3.6 KiB
pureintent vs naiveintent — which to use for dev + agentic work
Both are AMD Zen 4 (Phoenix) 8c/16t boxes, so CPU is nearly a wash. The real differences are RAM, SSD, and form factor. All numbers below were measured directly on each machine (June 2026).
Measured comparison
| pureintent (Beelink SER8) | naiveintent (Lenovo ThinkPad 21ME) | |
|---|---|---|
| CPU | Ryzen 7 8845HS, 8c/16t | Ryzen 7 PRO 8840HS, 8c/16t |
| Sustained all-core clock | 4.59 GHz | 4.27 GHz |
| Single-core throughput | ~4.55 GB/s sha (tie) | ~4.70 GB/s sha (tie) |
| RAM | 32 GB — 20 GB free, already swapping (5.5 GB) | 64 GB — 55 GB free, 0 swap |
| SSD | Crucial P3 Plus (QLC, DRAM-less) | KIOXIA KXG8 (premium TLC) |
| Sustained write (4 GB, fdatasync) | 729 MB/s | 3.1 GB/s (4.3×) |
| Sequential read (direct) | 5.3 GB/s | 3.2 GB/s (through LUKS) |
| Free disk | 200 GB (77% full) | 782 GB (13% full) |
| Encryption | none | LUKS full-disk |
| Form factor | always-on mini PC | laptop (battery, lid, roams) |
Both run the powersave governor with balance_performance EPP
(amd-pstate active mode — normal, not a real powersave), so that's not
a differentiator.
What it means
- CPU: a wash. Same silicon. pureintent holds ~7% higher sustained all-core clock (mini-PC cooling beats a thin laptop chassis), so large parallel Nix builds finish marginally faster on it. Single-core / interactive latency is a tie. Not a deciding factor.

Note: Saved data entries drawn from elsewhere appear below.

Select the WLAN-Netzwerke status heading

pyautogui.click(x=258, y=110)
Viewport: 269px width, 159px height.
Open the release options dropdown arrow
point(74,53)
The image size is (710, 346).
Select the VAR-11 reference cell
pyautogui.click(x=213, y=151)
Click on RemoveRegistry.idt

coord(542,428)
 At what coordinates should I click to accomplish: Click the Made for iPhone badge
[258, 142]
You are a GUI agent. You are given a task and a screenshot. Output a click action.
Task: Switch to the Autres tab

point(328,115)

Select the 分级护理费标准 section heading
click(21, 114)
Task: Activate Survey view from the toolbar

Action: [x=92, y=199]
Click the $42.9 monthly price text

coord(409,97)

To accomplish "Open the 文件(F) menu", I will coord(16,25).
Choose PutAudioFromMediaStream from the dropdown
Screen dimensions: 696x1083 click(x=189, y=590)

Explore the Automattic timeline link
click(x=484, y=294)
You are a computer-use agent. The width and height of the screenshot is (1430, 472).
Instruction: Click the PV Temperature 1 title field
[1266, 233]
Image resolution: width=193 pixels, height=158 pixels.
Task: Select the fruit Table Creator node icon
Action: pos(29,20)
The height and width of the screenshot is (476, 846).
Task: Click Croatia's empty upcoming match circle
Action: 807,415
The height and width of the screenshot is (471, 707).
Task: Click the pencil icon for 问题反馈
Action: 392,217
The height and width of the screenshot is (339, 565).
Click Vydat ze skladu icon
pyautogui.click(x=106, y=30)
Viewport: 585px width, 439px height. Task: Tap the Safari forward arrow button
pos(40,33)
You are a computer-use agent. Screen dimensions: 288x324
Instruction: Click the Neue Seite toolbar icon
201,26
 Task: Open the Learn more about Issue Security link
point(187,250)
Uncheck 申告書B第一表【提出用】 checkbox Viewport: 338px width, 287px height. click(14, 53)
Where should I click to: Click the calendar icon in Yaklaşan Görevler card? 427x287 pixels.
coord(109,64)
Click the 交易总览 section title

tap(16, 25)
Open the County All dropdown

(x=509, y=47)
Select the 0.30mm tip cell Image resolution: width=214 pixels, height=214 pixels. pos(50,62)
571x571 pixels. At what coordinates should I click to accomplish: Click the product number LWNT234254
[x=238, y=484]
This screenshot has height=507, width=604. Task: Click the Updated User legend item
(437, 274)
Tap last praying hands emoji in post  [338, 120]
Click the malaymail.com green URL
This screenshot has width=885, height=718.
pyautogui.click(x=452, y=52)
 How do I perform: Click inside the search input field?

- RAM strongly favors naiveintent (2×). This is what bites agentic work — several Claude Code agents + language servers + builds + a browser + incus containers eat RAM fast. pureintent already dips into swap at light load; naiveintent has 55 GB free.
- Disk strongly favors naiveintent. 4.3× faster sustained writes and 6× more free space, on a better drive. Agentic/dev I/O is write-heavy (nix store, git, node_modules, compile artifacts, logs). pureintent's QLC + DRAM-less drive at 77% full only degrades further. LUKS on naiveintent is effectively free (AES-NI).
Verdict
For doing heavy interactive + agentic work, naiveintent wins clearly — 2× RAM and 4× write throughput dwarf pureintent's ~7% multi-core edge.
The only caveat was form factor: a laptop that sleeps/roams makes a poor always-on host for a service like Kolu. naiveintent will be deployed always-on and plugged in, so that caveat is moot → migrate to naiveintent.
Migration notes
naiveintent's config is currently near-empty (kolu + gc); pureintent
carries the workhorse stack. To port the setup from
configurations/nixos/pureintent/default.nix:
- Kolu —
services.kolu.host = "naiveintent"is already set. RevisitallowedOrigins(pureintent allows its Tailscale MagicDNS origin) and any Tailscale-IP binding. - home-manager shared modules naiveintent lacks:
ssh-agent-forwarding,controlpersist,claude-code,work/juspay.nix,services/vira.nix,services/drishti. - incus stack (
beszel.nix,incus) + thecore.https_addresspreseed, if you want anywhen/containers and the incus UI. - remote builders (
buildMachines+sincereintent.nix). - the dbus-broker / NetworkManager-wait-online activation workarounds.
Won't move cleanly:
- drishti CI-fleet monitoring depends on pureintent-local ssh aliases
(
pu-managedssh_config,kolu-ci-1..8, reachable only from pureintent). Either keep drishti on pureintent or move thepustate. - Decide whether pureintent is decommissioned or kept as a secondary builder.
Regardless of the outcome: GC pureintent — at 77% full on a degrading QLC drive it needs headroom.